Für Sylvester gibt es noch keine großen Pläne. Wir werden sehen, wo die Reise hinführt. Gerade stehen wir wieder direkt am Beach und können die Sonne, die Wellen und die aufgeschlossenen Menschen um uns herum ganz nah erleben und genießen. Die  Städte an sich sind uns ganz fern. Wir waren bisher einmal für ein paar Stunden in Agadir, um die Autowerkstatt zu besuchen, in der Rachidi vor zwei Jahren lackiert wurde. Außerdem haben wir im Supermarkt Sachen gekauft wie Nudeln, Reis, Couscous und Öl. Da das Hundefutter schön langsam wieder zur Neige geht, haben wir mal geschaut, was das hier in Marokko so kostet. Sage und schreibe 370 DH (=37€) der 20 kg Sack. Uffff! Luxusfutter!!! In Spanien haben wir uns  noch mit einem großen Sack für 15 € eingedeckt.

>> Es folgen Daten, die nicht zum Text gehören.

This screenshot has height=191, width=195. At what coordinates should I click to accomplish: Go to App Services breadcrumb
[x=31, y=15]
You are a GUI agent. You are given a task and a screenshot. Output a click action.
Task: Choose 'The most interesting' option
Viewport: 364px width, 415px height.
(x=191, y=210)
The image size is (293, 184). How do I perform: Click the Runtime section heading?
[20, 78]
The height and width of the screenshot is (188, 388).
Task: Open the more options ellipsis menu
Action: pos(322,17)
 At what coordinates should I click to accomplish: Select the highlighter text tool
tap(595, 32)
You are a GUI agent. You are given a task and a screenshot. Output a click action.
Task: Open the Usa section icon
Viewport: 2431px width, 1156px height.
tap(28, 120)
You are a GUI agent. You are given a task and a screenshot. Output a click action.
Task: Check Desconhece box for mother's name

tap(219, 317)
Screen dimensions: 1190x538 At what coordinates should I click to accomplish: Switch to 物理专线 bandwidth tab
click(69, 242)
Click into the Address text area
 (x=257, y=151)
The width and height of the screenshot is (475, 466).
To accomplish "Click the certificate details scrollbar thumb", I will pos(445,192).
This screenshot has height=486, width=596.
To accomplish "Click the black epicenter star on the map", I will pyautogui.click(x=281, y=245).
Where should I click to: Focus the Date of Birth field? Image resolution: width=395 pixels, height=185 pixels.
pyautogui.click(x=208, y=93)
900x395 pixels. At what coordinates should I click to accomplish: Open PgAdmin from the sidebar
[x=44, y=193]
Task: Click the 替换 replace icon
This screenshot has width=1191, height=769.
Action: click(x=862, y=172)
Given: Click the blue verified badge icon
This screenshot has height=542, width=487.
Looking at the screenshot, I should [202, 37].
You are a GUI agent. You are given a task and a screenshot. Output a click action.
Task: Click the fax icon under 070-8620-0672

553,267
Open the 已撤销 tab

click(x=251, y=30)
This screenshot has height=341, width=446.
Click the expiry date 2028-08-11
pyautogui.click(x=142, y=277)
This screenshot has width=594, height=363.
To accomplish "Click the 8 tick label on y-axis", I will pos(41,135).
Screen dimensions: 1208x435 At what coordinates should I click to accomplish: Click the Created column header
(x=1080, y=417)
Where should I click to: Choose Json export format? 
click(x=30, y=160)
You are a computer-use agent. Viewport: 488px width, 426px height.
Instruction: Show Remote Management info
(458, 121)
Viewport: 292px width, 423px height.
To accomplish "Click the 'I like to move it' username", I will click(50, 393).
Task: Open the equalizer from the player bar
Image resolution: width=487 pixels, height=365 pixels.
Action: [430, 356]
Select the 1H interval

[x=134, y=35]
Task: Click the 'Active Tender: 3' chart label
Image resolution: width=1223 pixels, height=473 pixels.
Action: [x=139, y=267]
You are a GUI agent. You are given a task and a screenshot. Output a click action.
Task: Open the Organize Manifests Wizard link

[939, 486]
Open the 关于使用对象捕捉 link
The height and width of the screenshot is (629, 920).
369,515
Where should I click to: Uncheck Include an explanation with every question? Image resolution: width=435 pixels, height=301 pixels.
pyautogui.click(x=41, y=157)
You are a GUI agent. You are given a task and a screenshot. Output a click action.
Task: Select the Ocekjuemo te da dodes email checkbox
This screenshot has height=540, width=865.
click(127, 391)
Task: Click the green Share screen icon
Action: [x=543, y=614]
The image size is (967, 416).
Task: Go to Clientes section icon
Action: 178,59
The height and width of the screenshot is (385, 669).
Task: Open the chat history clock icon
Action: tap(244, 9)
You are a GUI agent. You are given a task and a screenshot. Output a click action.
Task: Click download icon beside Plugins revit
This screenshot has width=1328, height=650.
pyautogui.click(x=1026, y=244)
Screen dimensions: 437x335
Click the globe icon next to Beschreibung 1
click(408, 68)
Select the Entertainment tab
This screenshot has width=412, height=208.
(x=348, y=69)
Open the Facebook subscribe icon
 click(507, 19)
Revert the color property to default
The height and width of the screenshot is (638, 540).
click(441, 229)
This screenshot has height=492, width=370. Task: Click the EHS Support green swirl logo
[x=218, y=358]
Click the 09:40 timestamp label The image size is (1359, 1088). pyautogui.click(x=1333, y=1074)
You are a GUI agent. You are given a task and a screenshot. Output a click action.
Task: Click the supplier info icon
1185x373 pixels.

Na ja, so erleben wir doch jeden Tag, auch wenn alles ganz langsam und ungeplant vor sich geht, neue und interessante Abenteuer. Und wenn du irgendetwas planst, dann tritt oftmals etwas völlig anderes ein.

Vielen Dank Marokko, dass du uns so viele schöne Stunden hier in deinem Land bescherst.

5 Kommentare zu Marokko Beachlife

  1. Gitte sagt:

    Vielen Dank. Super, dass ihr die Reise sooo genießen könnt.
    Hoffentlich kommt bald wieder ein Reisebericht.
    Alles Liebe, Gitte.

  2. Martin sagt:

    Wieder ein schöner Reisebericht,das macht Ihr echt gut.
    Ja genau noch einen guten Rutsch und ein glückliches und gesundes Jahr 2012.

    Wünsche sollen nicht zerrinnen,
    Bedürfnisse etwas bringen.
    Das Kommende soll euch hell erfreuen,
    Alles Gute für das Neue.

    Lg. Martin

  3. Irmgard Penzkofer sagt:

    Hallo Kathi und Vladi,
    es freut uns zu hören, dass die Reise so verläuft wie ihr es euch vorgestellt habt. Sicherlich steckt jeder Tag auch ohne Stadtbesichtigung voller Überraschungen. Die Lonie ist ein echter Luxusbegleiter – hoffentlich weiß sie das auch zu schätzen. Wir wünschen euch weiterhin eine angenehme und interessante Reise und alles, alles Gute, vor allem Gesundheit und viel Freude im Jahr 2012.
    LG Mapa

  4. Susa sagt:

    Hi Ihr,
    wünsche euch noch ein schönes und gesundes neues Jahr.

    Finde eure Berichte immer toll. Nur weiter so, dass ich noch viel lesen kann von euch.

    Viel Spaß noch.

    LG Susa

  5. Steffi & Ju sagt:

    Hey ihr Urlauber,

    zunaechst erstmal von uns ein gutes, wenn auch verspaetetes, neues Jahr!

    Bei uns gehts morgen leider wieder zurueck in die Heimat, unser Urlaub ist vorbei…wir verbrachten Weihnachten und Neujahr auch direkt am Strand. Und das Trocknen der Klamotten kennen wir auch 🙂 auf Koh Lanta hatten wir eine Bambushuette, und unsere Sachen war immer feucht, von vorne bis hinten, von links nach rechts..und das thailaendische Internet kennt kein ae oder ue oder so…ihr wisst was wir meinen.

    Unser Bericht vom 3-woechigen Thailandurlaub folgt noch ausfuehrlicher, da gibts jede Menge zu berichten.

    Wir druecken Euch in Gedanken ganz fest, und bis bald.